>> START SOURCE DOCUMENT
That's why Archbishop Fulton Sheen's quote above hits home right now. After all, it was while kneeling at the foot of the cross that St. Francis of Assisi heard Jesus' command, "Go, rebuild my Church!"

And so this leads me to tonight and the reason I'm staying up way too late to write this blog post. I don't care if anyone reads it because I primarily need this to create a virtual memorial. Earlier tonight at a Mass celebrated in preparation for this Ignite Your Torch youth conference coming up this summer, and the priest's invited us to consecrate our lives to Mary so that she can place us at the foot of the cross. During the Offertory, I offered myself to Mary. The idea sounds easy, but when you actually try and pray those words you run smack into your own Pride. This is, after all, a complete abandonment. In doing this, I believe that Mary knows better about what will bring me joy that I do. After three tries, I finally made it past the opening, "Mary." And after sealing the deal, I felt at peace, excited, joyful, and scared all at the same time. But all of that is better than being bored with life, refusing to discover the purpose for which God created you.

Not to say that I won't resist God's tapping on my shoulder in the future -- I definitely will, if only because I know God is calling me to the one mission for which He created me. Part of me wants to live pointlessly for a little while, but there's no joy in that. At the risk of presumptuousness, it's very likely that consecrating my will to Mary's means I'm becoming a priest. And like my soon-to-be-married college acquaintance, it's both the scariest and most exciting feeling I've known.
>> END SOURCE DOCUMENT
>> START DATA SHOWN
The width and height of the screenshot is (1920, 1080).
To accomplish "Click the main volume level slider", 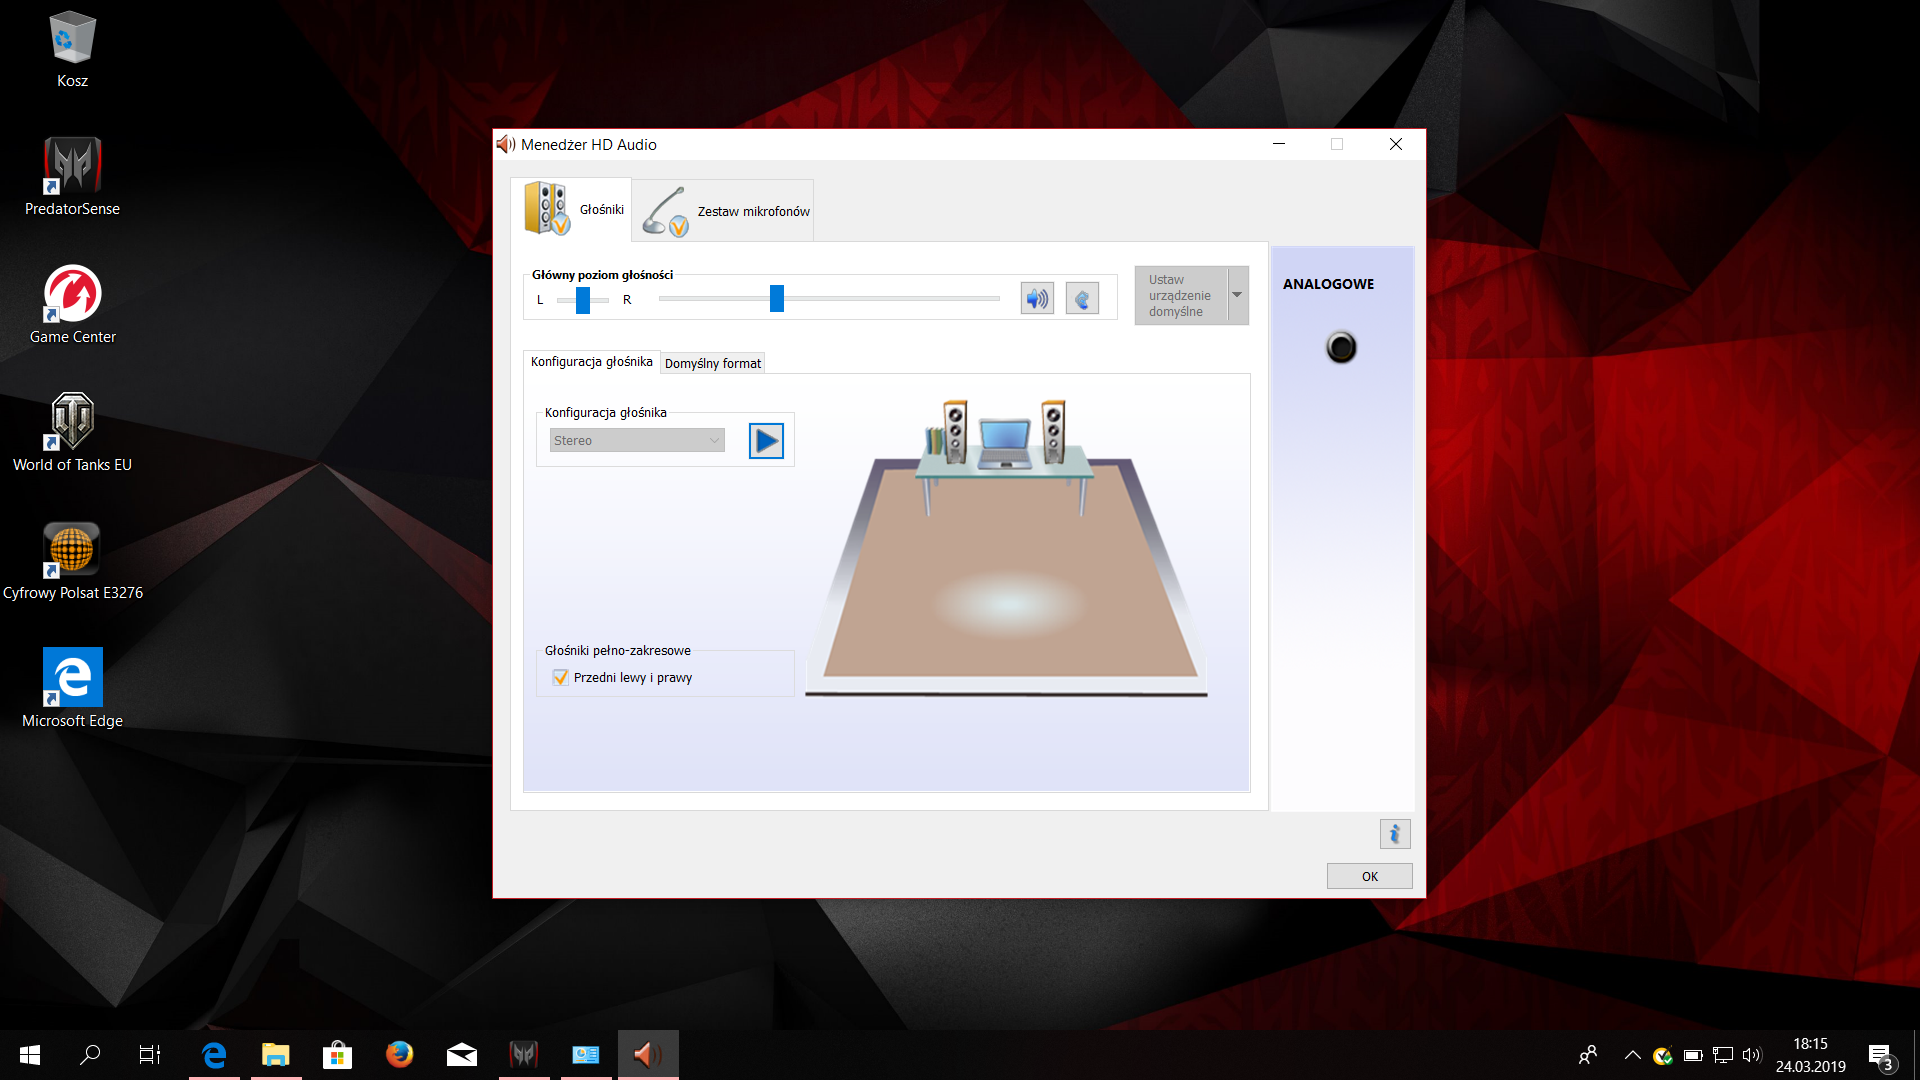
>> END DATA SHOWN
**WHAT IS ASKED**
1. Answer these from the blog post about consecrating one's life to Mary:
(a) What command did St. Francis of Assisi hear while kneeling at the foot of the cross?
(b) During which part of the Mass did the writer offer themselves to Mary?
(c) After how many tries did the writer get past the opening word "Mary"?
2. From the blog post about consecrating one's life to Mary, reproduce the passage from "Not to say that" up to and including "feeling I've known." word for word.
The material that comes after the blog post is separate from it.

**THE RESULTS**
1.
(a) "Go, rebuild my Church!"
(b) The Offertory.
(c) Three.

2.
Not to say that I won't resist God's tapping on my shoulder in the future -- I definitely will, if only because I know God is calling me to the one mission for which He created me. Part of me wants to live pointlessly for a little while, but there's no joy in that. At the risk of presumptuousness, it's very likely that consecrating my will to Mary's means I'm becoming a priest. And like my soon-to-be-married college acquaintance, it's both the scariest and most exciting feeling I've known.